Laker told Dawn how her father died soon after her mother passed. He didn’t tell her where he was buried — thought that would totally freak her out — but he did tell her that John Hathaway, her brother, had shot her father in the head.

He didn’t know exactly what process of osmosis went on in her mind, but the death of her mother, the discovery she could not bear children and the revelation about her father’s death gave her a single focus. Her brother, John Hathaway, was responsible for fucking up her life.

She never spoke to him again. She wrote him a letter saying she was cutting all ties with him. Didn’t really explain why. She and Charlie moved to America. New York, though the music business was booming in California.

He did go to the west coast from time to time. He bumped into Dan, the lead singer of his old group, The Avalons, a couple of times, but they had little to say to each other. They’d been in a band together but they had never been close.

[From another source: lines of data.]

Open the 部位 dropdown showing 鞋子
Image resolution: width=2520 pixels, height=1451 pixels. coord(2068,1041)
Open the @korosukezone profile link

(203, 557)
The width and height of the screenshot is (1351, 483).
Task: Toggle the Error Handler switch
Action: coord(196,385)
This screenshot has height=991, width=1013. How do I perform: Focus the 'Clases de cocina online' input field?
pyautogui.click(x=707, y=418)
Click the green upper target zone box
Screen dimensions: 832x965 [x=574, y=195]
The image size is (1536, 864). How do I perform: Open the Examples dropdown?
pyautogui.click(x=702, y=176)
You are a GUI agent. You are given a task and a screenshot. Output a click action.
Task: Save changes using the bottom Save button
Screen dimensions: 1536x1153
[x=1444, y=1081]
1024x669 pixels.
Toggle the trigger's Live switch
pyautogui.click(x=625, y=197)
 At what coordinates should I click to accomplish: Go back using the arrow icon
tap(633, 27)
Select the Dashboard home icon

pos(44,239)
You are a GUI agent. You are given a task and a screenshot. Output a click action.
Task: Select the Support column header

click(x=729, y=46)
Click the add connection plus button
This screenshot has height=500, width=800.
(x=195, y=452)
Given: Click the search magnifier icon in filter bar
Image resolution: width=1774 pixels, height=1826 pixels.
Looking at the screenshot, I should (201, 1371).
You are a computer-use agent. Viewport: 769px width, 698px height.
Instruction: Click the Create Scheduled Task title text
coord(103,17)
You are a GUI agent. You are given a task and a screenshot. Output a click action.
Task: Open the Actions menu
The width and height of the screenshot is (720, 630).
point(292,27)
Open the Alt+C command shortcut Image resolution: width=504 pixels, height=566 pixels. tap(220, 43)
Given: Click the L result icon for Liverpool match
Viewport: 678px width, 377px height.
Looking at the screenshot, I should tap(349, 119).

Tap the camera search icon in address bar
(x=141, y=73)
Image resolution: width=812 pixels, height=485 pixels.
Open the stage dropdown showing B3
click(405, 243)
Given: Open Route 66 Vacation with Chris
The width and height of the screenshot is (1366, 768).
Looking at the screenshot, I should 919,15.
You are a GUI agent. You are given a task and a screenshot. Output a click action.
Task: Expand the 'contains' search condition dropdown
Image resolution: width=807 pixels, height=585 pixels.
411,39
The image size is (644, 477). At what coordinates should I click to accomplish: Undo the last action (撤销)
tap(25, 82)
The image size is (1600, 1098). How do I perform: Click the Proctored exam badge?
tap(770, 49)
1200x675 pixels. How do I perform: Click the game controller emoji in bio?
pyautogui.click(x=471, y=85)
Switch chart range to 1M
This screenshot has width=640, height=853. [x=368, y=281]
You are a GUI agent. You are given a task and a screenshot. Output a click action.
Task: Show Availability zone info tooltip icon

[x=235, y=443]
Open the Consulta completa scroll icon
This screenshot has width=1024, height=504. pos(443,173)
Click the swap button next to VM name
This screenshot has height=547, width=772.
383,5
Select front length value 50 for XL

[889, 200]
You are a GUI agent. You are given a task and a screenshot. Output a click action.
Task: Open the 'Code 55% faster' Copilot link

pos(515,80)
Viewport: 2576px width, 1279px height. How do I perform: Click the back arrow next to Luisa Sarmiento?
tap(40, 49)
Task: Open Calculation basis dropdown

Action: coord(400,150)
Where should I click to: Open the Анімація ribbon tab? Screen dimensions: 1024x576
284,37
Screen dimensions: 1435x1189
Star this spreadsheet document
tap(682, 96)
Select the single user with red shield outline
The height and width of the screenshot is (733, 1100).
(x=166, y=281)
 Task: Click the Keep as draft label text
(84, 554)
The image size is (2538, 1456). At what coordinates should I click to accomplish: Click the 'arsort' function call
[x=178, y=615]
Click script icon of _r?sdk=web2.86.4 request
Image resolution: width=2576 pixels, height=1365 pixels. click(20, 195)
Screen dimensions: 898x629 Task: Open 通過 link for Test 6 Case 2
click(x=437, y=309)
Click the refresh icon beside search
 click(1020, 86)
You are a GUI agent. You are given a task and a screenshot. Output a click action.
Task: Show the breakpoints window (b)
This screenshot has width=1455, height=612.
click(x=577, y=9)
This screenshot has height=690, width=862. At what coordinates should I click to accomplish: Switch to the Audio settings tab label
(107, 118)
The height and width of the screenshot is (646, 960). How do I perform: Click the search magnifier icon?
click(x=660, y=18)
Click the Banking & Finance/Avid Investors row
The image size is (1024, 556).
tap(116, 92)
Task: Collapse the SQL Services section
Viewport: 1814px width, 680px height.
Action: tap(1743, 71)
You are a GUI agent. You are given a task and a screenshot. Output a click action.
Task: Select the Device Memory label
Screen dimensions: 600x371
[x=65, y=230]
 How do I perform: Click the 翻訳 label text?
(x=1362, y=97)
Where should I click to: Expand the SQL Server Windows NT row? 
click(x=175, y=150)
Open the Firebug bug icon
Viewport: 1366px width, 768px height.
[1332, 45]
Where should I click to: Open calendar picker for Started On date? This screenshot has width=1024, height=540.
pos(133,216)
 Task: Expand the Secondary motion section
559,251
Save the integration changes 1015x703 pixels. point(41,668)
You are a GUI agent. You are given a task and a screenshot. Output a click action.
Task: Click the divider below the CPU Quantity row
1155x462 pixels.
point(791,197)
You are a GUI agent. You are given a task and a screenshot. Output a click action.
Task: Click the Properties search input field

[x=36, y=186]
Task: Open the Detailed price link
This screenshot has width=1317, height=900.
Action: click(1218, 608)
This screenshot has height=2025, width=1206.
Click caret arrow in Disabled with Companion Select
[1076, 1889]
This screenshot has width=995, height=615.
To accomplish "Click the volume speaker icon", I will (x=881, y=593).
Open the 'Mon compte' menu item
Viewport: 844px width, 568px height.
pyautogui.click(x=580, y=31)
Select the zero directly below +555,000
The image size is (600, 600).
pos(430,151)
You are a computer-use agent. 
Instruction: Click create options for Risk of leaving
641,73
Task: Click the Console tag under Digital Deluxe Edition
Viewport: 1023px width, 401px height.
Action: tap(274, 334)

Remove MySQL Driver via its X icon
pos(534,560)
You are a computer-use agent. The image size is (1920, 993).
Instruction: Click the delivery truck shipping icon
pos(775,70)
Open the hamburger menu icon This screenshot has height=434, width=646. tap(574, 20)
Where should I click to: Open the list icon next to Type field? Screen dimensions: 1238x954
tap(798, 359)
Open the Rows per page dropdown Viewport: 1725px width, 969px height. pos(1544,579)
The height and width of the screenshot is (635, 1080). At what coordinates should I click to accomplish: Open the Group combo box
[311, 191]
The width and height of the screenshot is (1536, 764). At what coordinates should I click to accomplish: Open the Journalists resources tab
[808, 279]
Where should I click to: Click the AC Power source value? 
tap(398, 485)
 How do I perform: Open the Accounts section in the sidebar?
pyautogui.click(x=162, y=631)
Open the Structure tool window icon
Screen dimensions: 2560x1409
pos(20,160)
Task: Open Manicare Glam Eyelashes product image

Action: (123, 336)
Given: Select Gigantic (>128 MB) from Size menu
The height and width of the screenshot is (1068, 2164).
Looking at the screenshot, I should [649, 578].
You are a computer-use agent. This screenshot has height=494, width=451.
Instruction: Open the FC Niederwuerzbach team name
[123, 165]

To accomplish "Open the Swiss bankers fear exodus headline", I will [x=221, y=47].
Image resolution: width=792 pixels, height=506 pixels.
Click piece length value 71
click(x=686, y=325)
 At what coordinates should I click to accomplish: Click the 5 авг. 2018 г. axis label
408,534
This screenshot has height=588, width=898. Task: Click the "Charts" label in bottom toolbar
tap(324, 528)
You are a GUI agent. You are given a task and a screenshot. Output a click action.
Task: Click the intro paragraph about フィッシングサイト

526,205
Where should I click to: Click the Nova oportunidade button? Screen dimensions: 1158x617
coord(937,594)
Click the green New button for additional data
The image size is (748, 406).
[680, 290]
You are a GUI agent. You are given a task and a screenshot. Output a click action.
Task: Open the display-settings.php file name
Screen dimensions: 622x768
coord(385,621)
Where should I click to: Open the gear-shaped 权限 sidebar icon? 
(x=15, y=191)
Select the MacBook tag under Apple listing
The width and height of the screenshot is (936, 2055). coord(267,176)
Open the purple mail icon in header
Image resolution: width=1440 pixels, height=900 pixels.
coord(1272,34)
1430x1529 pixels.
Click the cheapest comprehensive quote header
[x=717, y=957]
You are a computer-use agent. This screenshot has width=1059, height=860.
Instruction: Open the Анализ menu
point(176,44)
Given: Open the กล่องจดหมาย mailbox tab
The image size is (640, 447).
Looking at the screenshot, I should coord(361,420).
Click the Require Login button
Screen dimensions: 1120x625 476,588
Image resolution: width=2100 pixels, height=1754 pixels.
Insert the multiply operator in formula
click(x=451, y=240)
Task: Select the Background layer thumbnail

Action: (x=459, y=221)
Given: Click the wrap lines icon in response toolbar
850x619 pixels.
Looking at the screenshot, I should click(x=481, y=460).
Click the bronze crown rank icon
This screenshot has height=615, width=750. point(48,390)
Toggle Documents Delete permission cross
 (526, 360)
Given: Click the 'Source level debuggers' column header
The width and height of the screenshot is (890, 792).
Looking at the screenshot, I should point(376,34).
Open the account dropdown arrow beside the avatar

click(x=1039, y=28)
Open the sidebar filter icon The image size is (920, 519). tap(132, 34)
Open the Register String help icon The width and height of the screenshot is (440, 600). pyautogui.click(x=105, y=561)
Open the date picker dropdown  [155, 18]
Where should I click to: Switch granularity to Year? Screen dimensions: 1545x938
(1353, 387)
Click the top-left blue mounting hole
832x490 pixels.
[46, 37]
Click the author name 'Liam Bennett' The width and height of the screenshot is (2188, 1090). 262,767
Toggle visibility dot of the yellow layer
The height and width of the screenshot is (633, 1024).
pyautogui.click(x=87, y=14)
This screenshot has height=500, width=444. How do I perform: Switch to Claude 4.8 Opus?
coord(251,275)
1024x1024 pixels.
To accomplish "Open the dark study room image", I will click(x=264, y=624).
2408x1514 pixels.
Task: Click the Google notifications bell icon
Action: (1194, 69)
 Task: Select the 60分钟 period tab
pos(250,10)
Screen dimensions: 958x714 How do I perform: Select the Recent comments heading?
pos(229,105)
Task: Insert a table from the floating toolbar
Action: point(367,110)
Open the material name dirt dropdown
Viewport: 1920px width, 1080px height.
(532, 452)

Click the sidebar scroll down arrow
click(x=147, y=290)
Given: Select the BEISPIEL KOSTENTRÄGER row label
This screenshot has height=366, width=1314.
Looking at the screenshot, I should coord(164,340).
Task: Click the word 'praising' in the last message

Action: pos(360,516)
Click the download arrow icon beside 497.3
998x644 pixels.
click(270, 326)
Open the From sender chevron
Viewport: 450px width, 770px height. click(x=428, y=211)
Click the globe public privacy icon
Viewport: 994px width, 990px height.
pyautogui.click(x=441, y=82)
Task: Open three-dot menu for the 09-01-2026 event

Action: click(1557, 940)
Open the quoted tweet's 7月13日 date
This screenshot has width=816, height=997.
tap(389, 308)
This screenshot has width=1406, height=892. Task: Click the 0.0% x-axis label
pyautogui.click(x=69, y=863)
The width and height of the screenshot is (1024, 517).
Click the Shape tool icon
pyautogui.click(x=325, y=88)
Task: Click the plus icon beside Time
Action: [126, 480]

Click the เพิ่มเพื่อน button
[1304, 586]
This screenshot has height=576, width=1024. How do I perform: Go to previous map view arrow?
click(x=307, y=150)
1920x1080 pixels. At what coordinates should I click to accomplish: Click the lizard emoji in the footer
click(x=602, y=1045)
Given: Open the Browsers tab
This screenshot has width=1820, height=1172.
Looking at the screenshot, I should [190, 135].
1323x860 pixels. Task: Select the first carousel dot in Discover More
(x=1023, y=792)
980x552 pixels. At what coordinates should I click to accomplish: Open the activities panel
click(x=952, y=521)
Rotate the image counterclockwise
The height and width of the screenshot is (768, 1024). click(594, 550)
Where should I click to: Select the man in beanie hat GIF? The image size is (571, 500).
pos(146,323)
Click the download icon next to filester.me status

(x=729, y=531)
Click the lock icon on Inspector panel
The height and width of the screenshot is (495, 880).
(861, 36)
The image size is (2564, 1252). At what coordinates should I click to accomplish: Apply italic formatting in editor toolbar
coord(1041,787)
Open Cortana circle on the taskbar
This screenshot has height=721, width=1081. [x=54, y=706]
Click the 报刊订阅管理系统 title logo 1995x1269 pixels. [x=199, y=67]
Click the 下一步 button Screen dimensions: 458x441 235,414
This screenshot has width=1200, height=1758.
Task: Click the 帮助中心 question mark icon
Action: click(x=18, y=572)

He had good contacts in the US Mafia. There were cousins of the Sardinian guys who were cousins of other families in the US. They got fed up with Jeffery. Some unspecified offence. Told Charlie how Jeffery had been ripping him off. Told him about Jeffery’s secret accounts in the Bahamas. Asked Charlie if he felt up to taking over?

Three months later, Jeffery was dead, killed in a plane crash. Three months after that, Charlie and Dawn were living in LA, next door to Cary Grant no less.

And it was Charlie’s turn to have his emotions undergo osmosis.

One drunken evening by the pool, the lights of Los Angeles carpeted below them, Dawn told him about an evening back in 1959 when John Hathaway had come home with burned hands and singed eyebrows, the smell of petrol strong on him. She tended to him with butter from the larder and snow from the back garden. Didn’t get much sense out of him.